Mr Rwangombwa’s long tenure at the central bank is testament to his steadfastness and proficiency. Appointed as NBR governor in early 2013, following a stretch at the country’s finance ministry, his term was then extended for another six years in 2019. During his term, the central bank has fostered greater innovation in the banking industry, for example by launching a regulatory sandbox in 2017, which allows emerging fintechs to test their solutions. 

Setting the country on the path to a cashless economy has been one of Mr Rwangombwa’s priorities and the central bank launched a multi-year awareness campaign, which has driven financial inclusion (now at 77%) and also proved vital during the Covid-19 pandemic. In March, the central bank announced that mobile money transfers and contactless payments would be free for three months to boost encourage digital payments. As a result, the level of retail e-payments rose to 54% of gross domestic product in June 2020, which means it is well on its way to hitting its target of 80% by 2024. 

The strength of Rwanda’s banks also proved fortuitous during the coronavirus crisis, with sufficient capital and liquidity built up over successive years of robust economic growth. The NBR was quick to take action to support the banks’ liquidity — it lowered the reserve requirements of banks from 5% to 4%, which injected Rwf23bn ($23m) into the banks, and announced a Rwf50bn stimulus package that banks could fall back on — yet , as of September, only 12% of the facility had been accessed by banks.

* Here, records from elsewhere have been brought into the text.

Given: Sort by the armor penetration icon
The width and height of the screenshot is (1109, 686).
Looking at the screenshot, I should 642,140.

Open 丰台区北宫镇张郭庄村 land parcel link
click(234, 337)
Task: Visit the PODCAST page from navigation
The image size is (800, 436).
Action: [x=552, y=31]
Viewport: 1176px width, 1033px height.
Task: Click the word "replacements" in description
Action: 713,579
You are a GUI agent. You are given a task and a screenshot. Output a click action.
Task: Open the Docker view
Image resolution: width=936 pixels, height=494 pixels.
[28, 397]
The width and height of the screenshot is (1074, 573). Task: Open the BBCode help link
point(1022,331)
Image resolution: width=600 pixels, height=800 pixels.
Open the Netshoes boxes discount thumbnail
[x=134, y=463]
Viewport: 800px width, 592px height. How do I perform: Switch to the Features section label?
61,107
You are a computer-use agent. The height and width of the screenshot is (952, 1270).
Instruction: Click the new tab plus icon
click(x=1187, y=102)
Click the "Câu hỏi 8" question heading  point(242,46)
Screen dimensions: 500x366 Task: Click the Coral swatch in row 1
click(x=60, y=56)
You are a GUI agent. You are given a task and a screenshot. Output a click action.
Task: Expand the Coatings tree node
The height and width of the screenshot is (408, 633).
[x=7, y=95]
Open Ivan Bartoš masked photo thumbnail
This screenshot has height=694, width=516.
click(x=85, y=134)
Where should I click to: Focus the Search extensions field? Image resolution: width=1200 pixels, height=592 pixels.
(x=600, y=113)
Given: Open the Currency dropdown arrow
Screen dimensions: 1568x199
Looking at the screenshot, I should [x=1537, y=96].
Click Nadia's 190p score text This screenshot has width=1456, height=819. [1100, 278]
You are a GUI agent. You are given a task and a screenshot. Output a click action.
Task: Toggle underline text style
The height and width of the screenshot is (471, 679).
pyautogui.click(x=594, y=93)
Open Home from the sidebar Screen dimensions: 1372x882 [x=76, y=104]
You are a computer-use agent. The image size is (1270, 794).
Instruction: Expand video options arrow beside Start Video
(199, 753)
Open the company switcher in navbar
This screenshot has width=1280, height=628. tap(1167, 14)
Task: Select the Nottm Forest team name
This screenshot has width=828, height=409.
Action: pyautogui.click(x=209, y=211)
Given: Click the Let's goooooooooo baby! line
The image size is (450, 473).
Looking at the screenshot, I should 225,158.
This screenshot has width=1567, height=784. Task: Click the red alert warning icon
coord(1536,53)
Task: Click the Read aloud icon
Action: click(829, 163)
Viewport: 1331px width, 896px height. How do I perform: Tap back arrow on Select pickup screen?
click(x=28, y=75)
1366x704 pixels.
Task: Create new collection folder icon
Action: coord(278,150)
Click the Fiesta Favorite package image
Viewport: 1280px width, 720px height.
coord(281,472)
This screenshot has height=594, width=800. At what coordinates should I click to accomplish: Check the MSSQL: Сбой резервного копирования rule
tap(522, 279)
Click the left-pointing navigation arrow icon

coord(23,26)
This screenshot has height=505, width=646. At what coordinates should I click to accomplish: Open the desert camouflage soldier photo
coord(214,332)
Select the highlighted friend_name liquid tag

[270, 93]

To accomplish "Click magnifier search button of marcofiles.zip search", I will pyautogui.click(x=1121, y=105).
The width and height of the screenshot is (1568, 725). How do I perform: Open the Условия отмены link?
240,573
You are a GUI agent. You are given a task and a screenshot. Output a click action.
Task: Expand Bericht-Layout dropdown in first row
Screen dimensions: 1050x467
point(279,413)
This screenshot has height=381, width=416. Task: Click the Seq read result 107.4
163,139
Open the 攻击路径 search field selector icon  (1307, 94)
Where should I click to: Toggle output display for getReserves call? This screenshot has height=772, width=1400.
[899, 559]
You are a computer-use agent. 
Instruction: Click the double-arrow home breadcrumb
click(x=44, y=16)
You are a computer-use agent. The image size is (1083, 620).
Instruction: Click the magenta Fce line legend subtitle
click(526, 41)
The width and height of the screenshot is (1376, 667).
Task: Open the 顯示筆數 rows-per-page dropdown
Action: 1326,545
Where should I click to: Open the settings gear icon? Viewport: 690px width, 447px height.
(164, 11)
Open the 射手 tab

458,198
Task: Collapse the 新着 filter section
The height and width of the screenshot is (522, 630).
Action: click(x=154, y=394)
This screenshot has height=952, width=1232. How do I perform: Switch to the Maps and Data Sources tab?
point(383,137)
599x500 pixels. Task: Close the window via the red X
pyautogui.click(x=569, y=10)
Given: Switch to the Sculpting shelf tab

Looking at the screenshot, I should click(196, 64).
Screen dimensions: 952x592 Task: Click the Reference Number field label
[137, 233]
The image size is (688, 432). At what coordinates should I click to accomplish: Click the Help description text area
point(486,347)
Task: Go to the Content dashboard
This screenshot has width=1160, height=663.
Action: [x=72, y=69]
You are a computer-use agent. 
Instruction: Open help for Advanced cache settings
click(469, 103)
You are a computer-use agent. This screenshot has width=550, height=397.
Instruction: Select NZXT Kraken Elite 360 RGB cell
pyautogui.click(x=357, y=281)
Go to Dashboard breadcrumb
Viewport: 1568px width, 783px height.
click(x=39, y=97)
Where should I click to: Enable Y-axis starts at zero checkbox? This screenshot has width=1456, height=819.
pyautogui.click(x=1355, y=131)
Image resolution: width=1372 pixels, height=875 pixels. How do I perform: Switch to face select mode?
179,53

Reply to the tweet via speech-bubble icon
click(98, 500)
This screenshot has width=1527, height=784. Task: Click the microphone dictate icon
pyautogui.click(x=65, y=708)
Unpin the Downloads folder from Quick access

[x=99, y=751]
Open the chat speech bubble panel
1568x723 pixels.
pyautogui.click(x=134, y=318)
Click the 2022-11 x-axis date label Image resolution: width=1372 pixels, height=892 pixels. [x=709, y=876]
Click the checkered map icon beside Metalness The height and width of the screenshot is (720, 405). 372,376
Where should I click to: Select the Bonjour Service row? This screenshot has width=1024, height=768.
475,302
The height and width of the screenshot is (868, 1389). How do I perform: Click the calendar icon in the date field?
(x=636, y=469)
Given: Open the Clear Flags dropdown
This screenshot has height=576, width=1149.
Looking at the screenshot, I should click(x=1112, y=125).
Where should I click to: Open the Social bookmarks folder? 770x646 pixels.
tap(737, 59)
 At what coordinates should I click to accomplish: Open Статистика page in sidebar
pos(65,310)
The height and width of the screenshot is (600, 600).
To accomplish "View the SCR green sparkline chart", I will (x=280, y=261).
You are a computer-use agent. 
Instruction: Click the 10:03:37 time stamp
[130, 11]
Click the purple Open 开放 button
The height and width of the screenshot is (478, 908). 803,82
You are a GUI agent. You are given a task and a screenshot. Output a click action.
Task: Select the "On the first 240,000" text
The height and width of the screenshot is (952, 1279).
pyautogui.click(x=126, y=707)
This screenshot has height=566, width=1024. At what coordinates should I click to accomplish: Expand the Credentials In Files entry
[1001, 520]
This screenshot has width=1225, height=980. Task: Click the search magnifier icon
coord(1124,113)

“Achieving the NBR’s mission of price stability and a sound financial system was satisfying in normal times, but keeping that momentum in the Covid-19 crisis was rewarding,” says Mr Rwangombwa. “This required prompt, bold and well-informed but unprecedented policy decisions in the wake of the pandemic, thanks to the country’s stable macroeconomic and conducive business environment.”

Despite the difficulties faced during the pandemic, the NBR has pushed ahead with upgrading its automated payment system, Rwanda Integrated Payment Processing System, expected to go live in February. The enhanced platform will play a key role in facilitating cross-border payments, which he believes will be critical for the African Free Trade Agreement commencing in January.

Mr Rwangombwa adds: “Looking forward, we are very excited to be part of the Kigali International Financial Centre ecosystem, an initiative that seeks to position Rwanda as a preferred financial jurisdiction for investments into Africa and creating alternatives for mobilising capital, thus reducing over-reliance on traditional avenues.”